Stored data entries:
# # # # #

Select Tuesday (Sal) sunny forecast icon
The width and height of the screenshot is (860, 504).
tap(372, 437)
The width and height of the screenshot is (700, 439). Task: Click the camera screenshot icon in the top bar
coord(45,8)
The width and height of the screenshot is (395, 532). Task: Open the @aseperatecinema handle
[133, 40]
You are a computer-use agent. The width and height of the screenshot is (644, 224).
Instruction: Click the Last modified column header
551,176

# # # # #

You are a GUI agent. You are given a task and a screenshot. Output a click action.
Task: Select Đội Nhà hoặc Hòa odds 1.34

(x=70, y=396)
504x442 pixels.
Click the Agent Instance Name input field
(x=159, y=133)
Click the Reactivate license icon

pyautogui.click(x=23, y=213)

# # # # #

Send back an exact copy of only the lines from the line with "The width and height of the screenshot is (860, 504)." up to and including the line with "You are a computer-use" in the data above.

> _Exercise result_:
The width and height of the screenshot is (860, 504).
tap(372, 437)
The width and height of the screenshot is (700, 439). Task: Click the camera screenshot icon in the top bar
coord(45,8)
The width and height of the screenshot is (395, 532). Task: Open the @aseperatecinema handle
[133, 40]
You are a computer-use agent. The width and height of the screenshot is (644, 224).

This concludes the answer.